Este Cadillac rosa del título lo conduce un autor que hace gala de una pluma muy diestra. Alberto nos lleva con facilidad, su estilo es mordaz e incisivo, accesible, brillante y pulido, con momentos de un inesperado lirismo, cuando la historia se vuelve más conmovedora. El mayor logro de esta novela es que consigue atrapar al lector desde el principio, manteniendo el interés y la tensión hasta el cierre.
El trayecto se hace corto, pero dura más de cuatrocientas páginas sin que la lectura se resienta. Alterna los vagabundeos de Sonny por el submundo neoyorkino, sus caídas en el alcohol y las drogas, con lo que de luminoso tienen el idioma o las relaciones humanas, dentro y fuera de prisión. Porque esta novela es dura en ocasiones, pero no todo en ella es drama. Queda espacio para la ternura, el humor y hasta, por qué no decirlo, la esperanza.

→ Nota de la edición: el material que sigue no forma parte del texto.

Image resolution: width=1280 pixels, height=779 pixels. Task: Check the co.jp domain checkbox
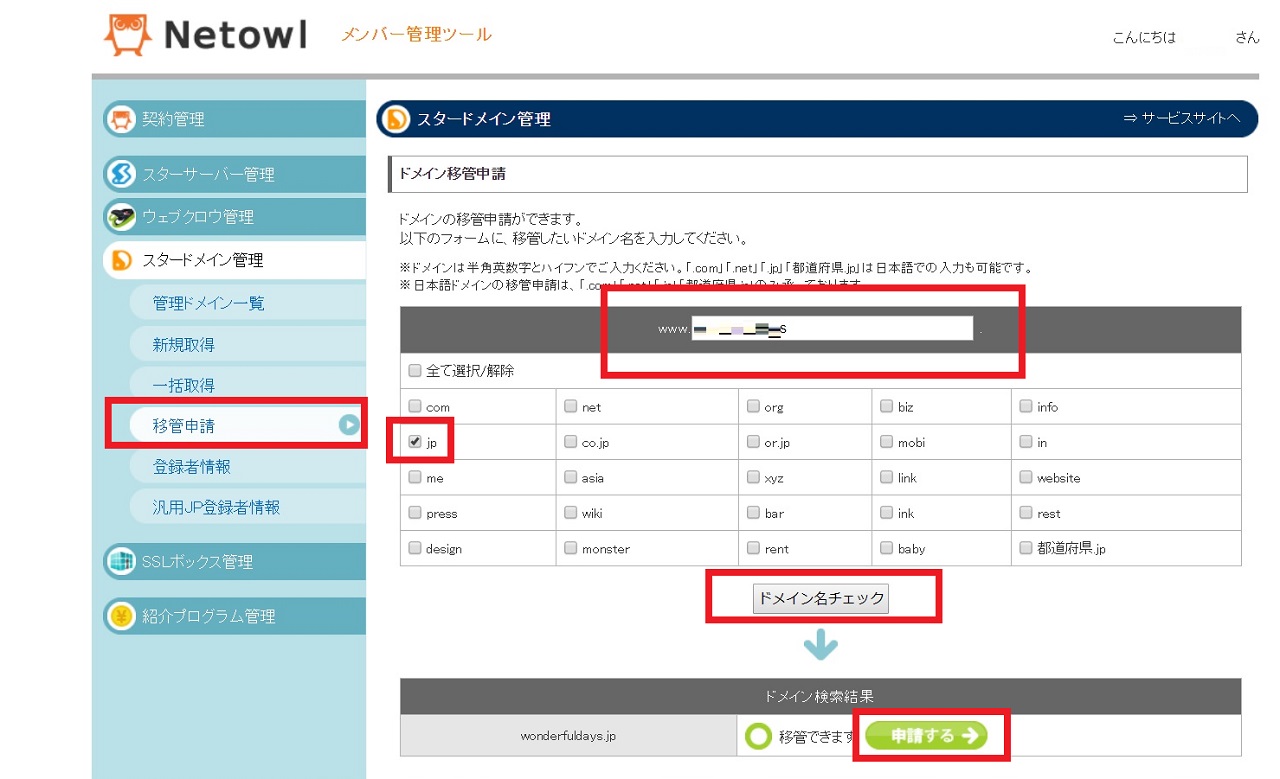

Las reflexiones, las cargas de profundidad, se alternan con los capítulos más narrativos; la novela no esquiva las cuestiones actuales, políticas y sociales. Aborda sin miedo temas tan polémicos como el racismo, la inmigración, la xenofobia, y lo hace sin moralinas. Lanza un ataque en plena línea de flotación contra el sistema capitalista y la hipocresía del american way of life. ¿Y qué escenario más apropiado para esto que una cárcel del suroeste de los Estados Unidos, en la que prácticamente todo, empezando por la libertad, va con su cartelito correspondiente, el del precio, igual que en un supermercado?
La novela acaba —atención: espacio libre de spoilers— con un guiño y una dedicatoria, que no voy a destripar. También con una petición de los editores, animando a los lectores que hayan llegado hasta el final a recomendar la obra. Desde esta tribuna quiero unirme a ellos, porque creo que es una lectura que vale la pena. ¿Ves, lector, ese coche que se aproxima y se detiene frente a nosotros?, ¿este flamante Cadillac rosa con los asientos de terciopelo blanco y alerones futuristas? Sube sin miedo, el motor ronronea.

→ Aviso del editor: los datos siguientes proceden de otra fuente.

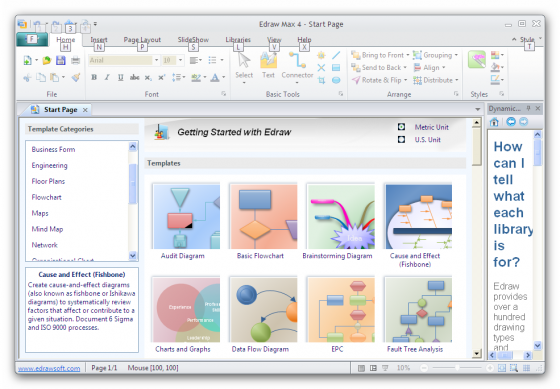
Task: Click the Print icon in File group
Action: pyautogui.click(x=75, y=60)
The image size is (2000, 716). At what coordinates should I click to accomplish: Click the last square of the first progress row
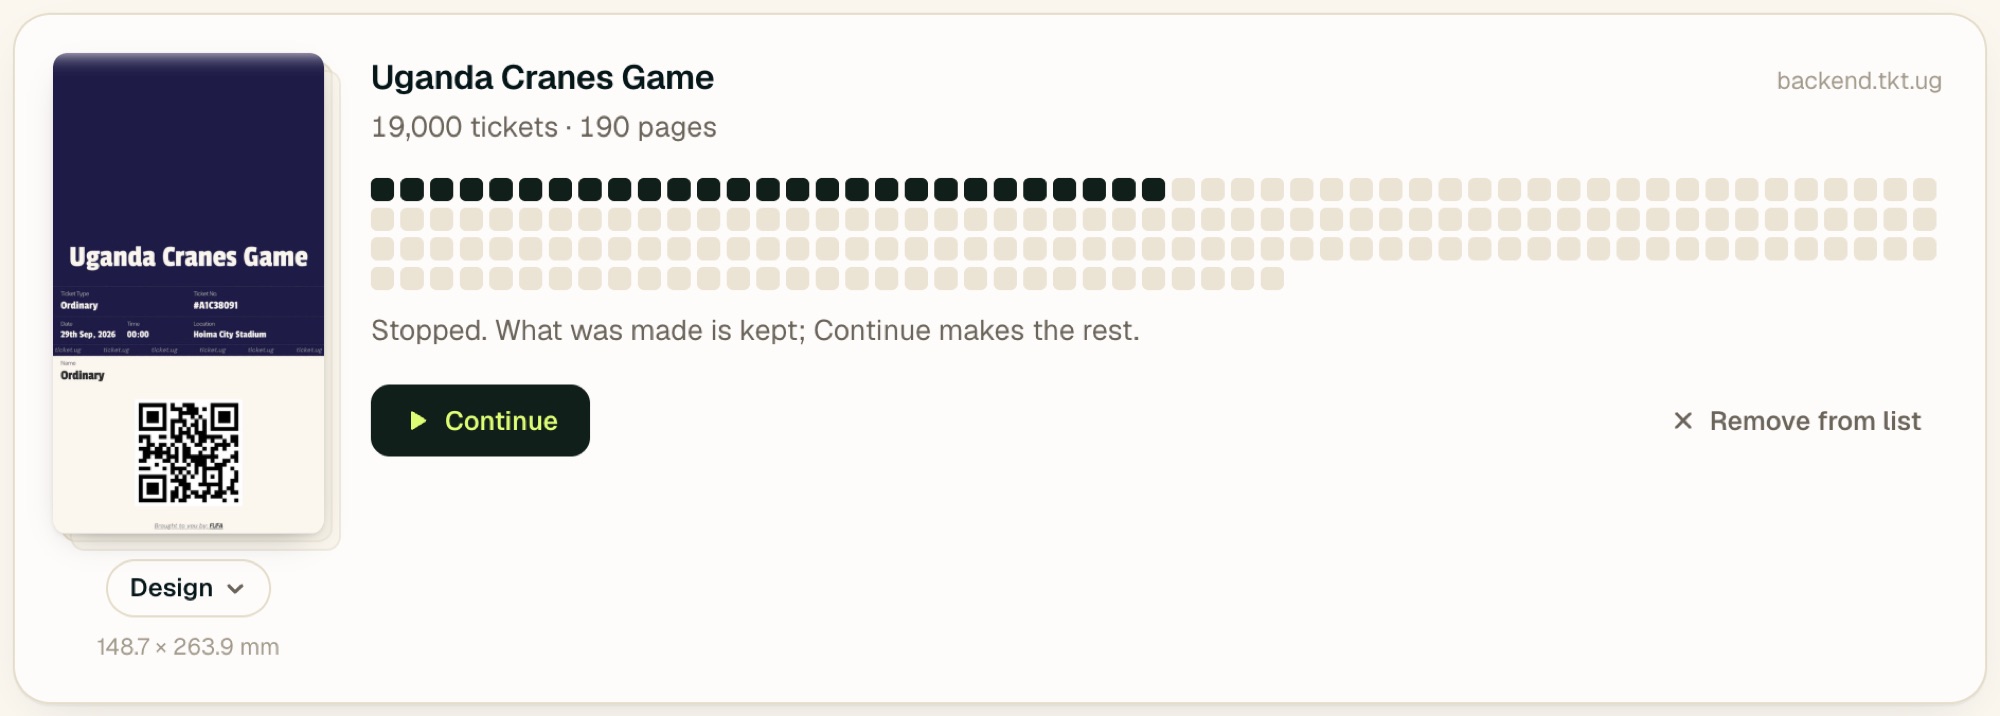pos(1925,189)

No dejes que se vaya sin ti o vas a perderte una auténtica aventura literaria. Yo misma, que aún no me he quitado el polvo del último viaje, estoy deseando volver a la carretera, como Thelma y Louise en su escapada hacia la libertad o los citados don Rafael y el Tino Seisdedos, sus homólogos masculinos en estas páginas, rodando a cámara lenta hacia un crepúsculo eterno sobre los parrales de Guanajuato.
Alicia Quiroga Saiz (Nájera, 1981) es licenciada en Biblioteconomía y Documentación. Trabaja como técnico de archivos y bibliotecas, responsable de la Agencia de Lectura Municipal «Armando Buscarini».